-- Data in this exercise follows --

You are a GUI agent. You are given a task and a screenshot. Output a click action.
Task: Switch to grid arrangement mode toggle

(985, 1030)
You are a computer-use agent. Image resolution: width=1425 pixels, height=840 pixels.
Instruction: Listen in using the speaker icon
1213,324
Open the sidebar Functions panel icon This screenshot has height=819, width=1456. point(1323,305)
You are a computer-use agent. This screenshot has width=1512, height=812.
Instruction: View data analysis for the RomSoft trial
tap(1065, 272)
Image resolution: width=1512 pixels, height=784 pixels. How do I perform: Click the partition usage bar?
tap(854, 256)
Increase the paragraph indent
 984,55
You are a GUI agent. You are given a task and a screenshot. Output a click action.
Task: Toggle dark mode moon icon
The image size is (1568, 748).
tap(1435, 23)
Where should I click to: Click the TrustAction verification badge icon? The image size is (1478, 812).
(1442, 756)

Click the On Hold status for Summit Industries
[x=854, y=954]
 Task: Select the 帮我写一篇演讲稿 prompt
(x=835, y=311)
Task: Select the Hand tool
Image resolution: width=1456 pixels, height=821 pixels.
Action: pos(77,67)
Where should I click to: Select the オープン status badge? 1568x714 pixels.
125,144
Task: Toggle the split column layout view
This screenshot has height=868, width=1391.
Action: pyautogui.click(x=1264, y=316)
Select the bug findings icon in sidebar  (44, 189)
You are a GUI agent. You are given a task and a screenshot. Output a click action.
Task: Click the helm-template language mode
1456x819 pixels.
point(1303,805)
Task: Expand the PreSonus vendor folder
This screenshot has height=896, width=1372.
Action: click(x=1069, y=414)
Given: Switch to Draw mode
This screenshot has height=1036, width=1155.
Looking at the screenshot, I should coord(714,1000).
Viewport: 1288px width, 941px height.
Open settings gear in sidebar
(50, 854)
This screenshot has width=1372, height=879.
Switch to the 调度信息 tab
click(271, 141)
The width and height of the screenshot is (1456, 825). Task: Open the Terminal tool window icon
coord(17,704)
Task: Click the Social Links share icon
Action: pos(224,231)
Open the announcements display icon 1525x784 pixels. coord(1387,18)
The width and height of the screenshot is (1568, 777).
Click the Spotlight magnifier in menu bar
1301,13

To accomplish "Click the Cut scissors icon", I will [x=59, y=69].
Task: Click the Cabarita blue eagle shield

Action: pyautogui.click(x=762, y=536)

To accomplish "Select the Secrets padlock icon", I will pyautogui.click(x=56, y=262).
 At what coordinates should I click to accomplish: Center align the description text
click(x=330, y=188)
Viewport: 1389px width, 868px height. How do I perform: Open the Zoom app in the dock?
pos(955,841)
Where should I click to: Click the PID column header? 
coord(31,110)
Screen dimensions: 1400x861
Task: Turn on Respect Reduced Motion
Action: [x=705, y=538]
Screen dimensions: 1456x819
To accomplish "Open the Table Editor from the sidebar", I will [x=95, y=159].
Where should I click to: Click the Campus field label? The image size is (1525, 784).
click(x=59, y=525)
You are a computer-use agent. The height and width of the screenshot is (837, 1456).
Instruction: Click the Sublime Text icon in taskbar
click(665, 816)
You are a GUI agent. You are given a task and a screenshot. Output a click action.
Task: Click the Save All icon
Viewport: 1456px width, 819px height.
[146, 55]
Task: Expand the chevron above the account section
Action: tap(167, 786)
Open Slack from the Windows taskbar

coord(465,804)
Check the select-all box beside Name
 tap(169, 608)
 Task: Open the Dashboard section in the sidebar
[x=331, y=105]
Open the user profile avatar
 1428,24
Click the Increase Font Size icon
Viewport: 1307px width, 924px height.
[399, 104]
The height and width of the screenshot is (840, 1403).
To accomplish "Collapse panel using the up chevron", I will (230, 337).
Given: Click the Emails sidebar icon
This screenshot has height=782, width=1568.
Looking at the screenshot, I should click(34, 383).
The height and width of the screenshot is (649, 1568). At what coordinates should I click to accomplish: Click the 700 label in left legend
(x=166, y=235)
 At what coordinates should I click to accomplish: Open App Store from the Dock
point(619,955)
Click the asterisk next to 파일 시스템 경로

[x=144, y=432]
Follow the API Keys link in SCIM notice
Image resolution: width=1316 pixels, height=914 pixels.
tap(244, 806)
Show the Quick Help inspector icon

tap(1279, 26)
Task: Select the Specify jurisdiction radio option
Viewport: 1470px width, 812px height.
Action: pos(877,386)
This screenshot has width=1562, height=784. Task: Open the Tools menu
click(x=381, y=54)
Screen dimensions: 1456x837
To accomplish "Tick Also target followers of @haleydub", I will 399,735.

-- Data in this exercise concluded --

Directions for this task:
Each entry above needs to be retyped exactly as it appears.

Response:
You are a GUI agent. You are given a task and a screenshot. Output a click action.
Task: Switch to grid arrangement mode toggle

(985, 1030)
You are a computer-use agent. Image resolution: width=1425 pixels, height=840 pixels.
Instruction: Listen in using the speaker icon
1213,324
Open the sidebar Functions panel icon This screenshot has height=819, width=1456. point(1323,305)
You are a computer-use agent. This screenshot has width=1512, height=812.
Instruction: View data analysis for the RomSoft trial
tap(1065, 272)
Image resolution: width=1512 pixels, height=784 pixels. How do I perform: Click the partition usage bar?
tap(854, 256)
Increase the paragraph indent
 984,55
You are a GUI agent. You are given a task and a screenshot. Output a click action.
Task: Toggle dark mode moon icon
The image size is (1568, 748).
tap(1435, 23)
Where should I click to: Click the TrustAction verification badge icon? The image size is (1478, 812).
(1442, 756)

Click the On Hold status for Summit Industries
[x=854, y=954]
 Task: Select the 帮我写一篇演讲稿 prompt
(x=835, y=311)
Task: Select the Hand tool
Image resolution: width=1456 pixels, height=821 pixels.
Action: pos(77,67)
Where should I click to: Select the オープン status badge? 1568x714 pixels.
125,144
Task: Toggle the split column layout view
This screenshot has height=868, width=1391.
Action: pyautogui.click(x=1264, y=316)
Select the bug findings icon in sidebar  (44, 189)
You are a GUI agent. You are given a task and a screenshot. Output a click action.
Task: Click the helm-template language mode
1456x819 pixels.
point(1303,805)
Task: Expand the PreSonus vendor folder
This screenshot has height=896, width=1372.
Action: click(x=1069, y=414)
Given: Switch to Draw mode
This screenshot has height=1036, width=1155.
Looking at the screenshot, I should coord(714,1000).
Viewport: 1288px width, 941px height.
Open settings gear in sidebar
(50, 854)
This screenshot has width=1372, height=879.
Switch to the 调度信息 tab
click(271, 141)
The width and height of the screenshot is (1456, 825). Task: Open the Terminal tool window icon
coord(17,704)
Task: Click the Social Links share icon
Action: pos(224,231)
Open the announcements display icon 1525x784 pixels. coord(1387,18)
The width and height of the screenshot is (1568, 777).
Click the Spotlight magnifier in menu bar
1301,13

To accomplish "Click the Cut scissors icon", I will [x=59, y=69].
Task: Click the Cabarita blue eagle shield

Action: pyautogui.click(x=762, y=536)

To accomplish "Select the Secrets padlock icon", I will pyautogui.click(x=56, y=262).
 At what coordinates should I click to accomplish: Center align the description text
click(x=330, y=188)
Viewport: 1389px width, 868px height. How do I perform: Open the Zoom app in the dock?
pos(955,841)
Where should I click to: Click the PID column header? 
coord(31,110)
Screen dimensions: 1400x861
Task: Turn on Respect Reduced Motion
Action: [x=705, y=538]
Screen dimensions: 1456x819
To accomplish "Open the Table Editor from the sidebar", I will [x=95, y=159].
Where should I click to: Click the Campus field label? The image size is (1525, 784).
click(x=59, y=525)
You are a computer-use agent. The height and width of the screenshot is (837, 1456).
Instruction: Click the Sublime Text icon in taskbar
click(665, 816)
You are a GUI agent. You are given a task and a screenshot. Output a click action.
Task: Click the Save All icon
Viewport: 1456px width, 819px height.
[146, 55]
Task: Expand the chevron above the account section
Action: tap(167, 786)
Open Slack from the Windows taskbar

coord(465,804)
Check the select-all box beside Name
 tap(169, 608)
 Task: Open the Dashboard section in the sidebar
[x=331, y=105]
Open the user profile avatar
 1428,24
Click the Increase Font Size icon
Viewport: 1307px width, 924px height.
[399, 104]
The height and width of the screenshot is (840, 1403).
To accomplish "Collapse panel using the up chevron", I will (230, 337).
Given: Click the Emails sidebar icon
This screenshot has height=782, width=1568.
Looking at the screenshot, I should click(34, 383).
The height and width of the screenshot is (649, 1568). At what coordinates should I click to accomplish: Click the 700 label in left legend
(x=166, y=235)
 At what coordinates should I click to accomplish: Open App Store from the Dock
point(619,955)
Click the asterisk next to 파일 시스템 경로

[x=144, y=432]
Follow the API Keys link in SCIM notice
Image resolution: width=1316 pixels, height=914 pixels.
tap(244, 806)
Show the Quick Help inspector icon

tap(1279, 26)
Task: Select the Specify jurisdiction radio option
Viewport: 1470px width, 812px height.
Action: pos(877,386)
This screenshot has width=1562, height=784. Task: Open the Tools menu
click(x=381, y=54)
Screen dimensions: 1456x837
To accomplish "Tick Also target followers of @haleydub", I will 399,735.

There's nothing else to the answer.